Stored items
┏━━

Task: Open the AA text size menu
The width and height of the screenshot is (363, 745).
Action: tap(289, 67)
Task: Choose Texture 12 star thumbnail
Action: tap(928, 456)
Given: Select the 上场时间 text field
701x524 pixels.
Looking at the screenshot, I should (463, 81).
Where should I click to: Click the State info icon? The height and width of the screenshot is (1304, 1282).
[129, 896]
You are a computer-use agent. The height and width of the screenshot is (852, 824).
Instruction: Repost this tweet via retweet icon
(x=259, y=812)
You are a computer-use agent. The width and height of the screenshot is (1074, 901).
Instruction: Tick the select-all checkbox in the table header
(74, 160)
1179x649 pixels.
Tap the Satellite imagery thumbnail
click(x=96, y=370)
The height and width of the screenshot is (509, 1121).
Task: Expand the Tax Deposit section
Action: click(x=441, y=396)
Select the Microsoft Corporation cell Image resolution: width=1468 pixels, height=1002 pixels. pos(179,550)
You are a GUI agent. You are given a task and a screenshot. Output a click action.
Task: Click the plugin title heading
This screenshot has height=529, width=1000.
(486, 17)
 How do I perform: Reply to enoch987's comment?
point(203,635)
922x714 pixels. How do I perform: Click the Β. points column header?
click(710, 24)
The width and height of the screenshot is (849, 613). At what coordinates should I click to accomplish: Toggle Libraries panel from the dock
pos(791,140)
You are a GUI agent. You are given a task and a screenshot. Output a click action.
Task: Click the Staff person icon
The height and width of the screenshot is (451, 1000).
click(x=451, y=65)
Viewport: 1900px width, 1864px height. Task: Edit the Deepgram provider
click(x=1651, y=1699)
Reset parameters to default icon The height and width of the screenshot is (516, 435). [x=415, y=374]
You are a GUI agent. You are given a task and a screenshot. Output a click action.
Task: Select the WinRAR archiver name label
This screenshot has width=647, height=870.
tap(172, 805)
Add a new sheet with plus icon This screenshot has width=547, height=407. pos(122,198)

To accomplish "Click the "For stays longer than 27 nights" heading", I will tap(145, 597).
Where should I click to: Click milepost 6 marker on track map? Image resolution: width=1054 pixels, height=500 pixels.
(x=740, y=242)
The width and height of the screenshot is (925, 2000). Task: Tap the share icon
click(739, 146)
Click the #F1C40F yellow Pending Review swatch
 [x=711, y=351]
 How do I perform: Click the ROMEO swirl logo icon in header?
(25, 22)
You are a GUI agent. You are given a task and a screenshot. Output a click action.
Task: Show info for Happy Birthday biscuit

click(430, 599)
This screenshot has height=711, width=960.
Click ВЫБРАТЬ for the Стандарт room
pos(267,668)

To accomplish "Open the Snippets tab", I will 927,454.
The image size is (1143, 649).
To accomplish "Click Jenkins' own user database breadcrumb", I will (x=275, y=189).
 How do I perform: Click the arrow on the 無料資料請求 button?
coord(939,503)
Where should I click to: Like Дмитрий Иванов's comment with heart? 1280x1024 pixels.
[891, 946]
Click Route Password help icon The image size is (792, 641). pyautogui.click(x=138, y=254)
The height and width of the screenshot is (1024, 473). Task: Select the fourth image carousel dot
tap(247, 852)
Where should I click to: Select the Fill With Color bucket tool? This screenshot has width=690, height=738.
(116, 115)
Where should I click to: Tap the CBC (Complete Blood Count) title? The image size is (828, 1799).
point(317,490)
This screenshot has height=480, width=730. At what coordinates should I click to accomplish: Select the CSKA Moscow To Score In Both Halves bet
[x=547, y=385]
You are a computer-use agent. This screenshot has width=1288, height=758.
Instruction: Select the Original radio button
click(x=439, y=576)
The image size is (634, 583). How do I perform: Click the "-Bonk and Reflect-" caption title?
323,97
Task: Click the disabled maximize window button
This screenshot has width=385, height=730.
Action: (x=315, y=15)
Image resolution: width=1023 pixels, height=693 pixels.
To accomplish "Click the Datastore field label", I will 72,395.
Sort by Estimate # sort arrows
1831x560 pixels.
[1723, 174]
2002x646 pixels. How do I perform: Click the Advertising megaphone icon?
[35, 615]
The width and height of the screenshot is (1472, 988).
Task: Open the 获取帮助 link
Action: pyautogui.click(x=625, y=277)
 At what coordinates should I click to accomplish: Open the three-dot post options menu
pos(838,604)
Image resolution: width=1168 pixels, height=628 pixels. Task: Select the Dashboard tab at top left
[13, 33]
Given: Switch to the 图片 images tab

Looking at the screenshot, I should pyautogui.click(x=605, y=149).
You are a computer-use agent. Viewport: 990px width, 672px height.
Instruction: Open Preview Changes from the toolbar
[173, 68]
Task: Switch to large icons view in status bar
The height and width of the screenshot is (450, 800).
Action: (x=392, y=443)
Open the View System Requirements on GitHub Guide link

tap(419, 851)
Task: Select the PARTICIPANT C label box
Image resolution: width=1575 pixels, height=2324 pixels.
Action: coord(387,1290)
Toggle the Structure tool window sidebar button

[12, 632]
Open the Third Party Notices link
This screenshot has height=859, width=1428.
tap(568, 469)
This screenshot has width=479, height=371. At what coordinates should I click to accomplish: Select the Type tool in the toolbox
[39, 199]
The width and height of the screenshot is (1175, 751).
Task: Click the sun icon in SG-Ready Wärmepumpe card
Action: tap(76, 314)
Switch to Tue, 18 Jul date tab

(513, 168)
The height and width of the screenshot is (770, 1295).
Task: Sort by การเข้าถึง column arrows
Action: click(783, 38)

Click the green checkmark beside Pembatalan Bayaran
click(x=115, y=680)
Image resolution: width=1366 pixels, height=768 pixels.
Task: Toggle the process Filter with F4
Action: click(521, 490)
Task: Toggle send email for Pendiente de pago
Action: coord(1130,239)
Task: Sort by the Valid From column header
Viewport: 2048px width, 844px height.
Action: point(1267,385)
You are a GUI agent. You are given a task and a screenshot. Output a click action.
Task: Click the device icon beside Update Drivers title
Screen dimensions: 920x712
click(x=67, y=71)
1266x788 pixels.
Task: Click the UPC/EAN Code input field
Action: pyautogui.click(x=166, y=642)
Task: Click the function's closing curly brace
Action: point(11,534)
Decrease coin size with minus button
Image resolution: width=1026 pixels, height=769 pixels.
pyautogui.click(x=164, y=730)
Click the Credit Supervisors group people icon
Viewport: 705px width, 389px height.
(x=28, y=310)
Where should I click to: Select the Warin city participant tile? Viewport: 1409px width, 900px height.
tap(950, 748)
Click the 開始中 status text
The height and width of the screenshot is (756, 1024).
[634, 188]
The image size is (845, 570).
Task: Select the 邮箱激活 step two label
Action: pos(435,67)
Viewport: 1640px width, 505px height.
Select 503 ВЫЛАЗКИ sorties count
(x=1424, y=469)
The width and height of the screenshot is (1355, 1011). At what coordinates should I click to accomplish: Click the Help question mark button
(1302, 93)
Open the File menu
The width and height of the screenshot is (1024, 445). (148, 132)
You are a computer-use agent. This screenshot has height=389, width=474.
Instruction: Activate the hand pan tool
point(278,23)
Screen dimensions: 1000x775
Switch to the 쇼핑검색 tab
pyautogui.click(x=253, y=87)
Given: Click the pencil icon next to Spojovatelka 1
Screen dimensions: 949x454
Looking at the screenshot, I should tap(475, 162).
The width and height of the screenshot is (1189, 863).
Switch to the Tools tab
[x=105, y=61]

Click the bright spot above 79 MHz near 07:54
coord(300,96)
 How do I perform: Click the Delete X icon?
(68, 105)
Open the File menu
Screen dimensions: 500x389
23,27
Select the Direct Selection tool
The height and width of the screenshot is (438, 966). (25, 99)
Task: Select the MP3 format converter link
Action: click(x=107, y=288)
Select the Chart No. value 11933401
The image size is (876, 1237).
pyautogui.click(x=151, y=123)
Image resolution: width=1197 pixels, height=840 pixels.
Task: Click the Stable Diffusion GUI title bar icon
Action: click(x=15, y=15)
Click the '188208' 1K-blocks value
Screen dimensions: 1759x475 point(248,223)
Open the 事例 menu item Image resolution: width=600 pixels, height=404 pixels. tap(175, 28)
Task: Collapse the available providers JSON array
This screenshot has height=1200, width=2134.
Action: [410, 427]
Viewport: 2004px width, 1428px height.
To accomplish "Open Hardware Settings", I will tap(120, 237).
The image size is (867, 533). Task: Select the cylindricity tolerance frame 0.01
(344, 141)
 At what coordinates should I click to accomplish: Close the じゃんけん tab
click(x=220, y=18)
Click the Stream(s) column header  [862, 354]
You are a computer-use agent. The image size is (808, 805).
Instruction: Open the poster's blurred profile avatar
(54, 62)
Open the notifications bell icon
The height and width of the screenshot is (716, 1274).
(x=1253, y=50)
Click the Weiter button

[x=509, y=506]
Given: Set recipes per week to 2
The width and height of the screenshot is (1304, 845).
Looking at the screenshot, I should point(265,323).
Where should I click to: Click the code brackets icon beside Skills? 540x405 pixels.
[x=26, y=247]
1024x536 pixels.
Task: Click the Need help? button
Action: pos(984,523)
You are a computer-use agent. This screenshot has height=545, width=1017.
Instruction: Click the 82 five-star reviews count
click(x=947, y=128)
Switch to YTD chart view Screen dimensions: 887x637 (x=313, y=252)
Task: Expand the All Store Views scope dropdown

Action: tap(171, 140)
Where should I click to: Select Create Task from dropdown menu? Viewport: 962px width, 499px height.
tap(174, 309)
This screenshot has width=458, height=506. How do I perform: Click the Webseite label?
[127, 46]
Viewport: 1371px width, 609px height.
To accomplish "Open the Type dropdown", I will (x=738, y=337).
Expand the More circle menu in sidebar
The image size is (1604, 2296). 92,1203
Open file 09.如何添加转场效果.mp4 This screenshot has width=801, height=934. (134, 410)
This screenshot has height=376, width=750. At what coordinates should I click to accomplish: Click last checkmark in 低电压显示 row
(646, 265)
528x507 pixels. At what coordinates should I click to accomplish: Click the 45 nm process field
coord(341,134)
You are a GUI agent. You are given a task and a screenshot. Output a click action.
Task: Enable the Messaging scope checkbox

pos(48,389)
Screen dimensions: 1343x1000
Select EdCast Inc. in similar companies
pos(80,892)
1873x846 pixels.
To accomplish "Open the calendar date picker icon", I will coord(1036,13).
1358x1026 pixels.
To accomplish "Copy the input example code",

┗━━

> Aim of the exercise:
An exact copy of every line from the one containing "528x507 pixels. At" through the last line of the entries is required; please add nothing.

> Task response:
528x507 pixels. At what coordinates should I click to accomplish: Click the 45 nm process field
coord(341,134)
You are a GUI agent. You are given a task and a screenshot. Output a click action.
Task: Enable the Messaging scope checkbox

pos(48,389)
Screen dimensions: 1343x1000
Select EdCast Inc. in similar companies
pos(80,892)
1873x846 pixels.
To accomplish "Open the calendar date picker icon", I will coord(1036,13).
1358x1026 pixels.
To accomplish "Copy the input example code",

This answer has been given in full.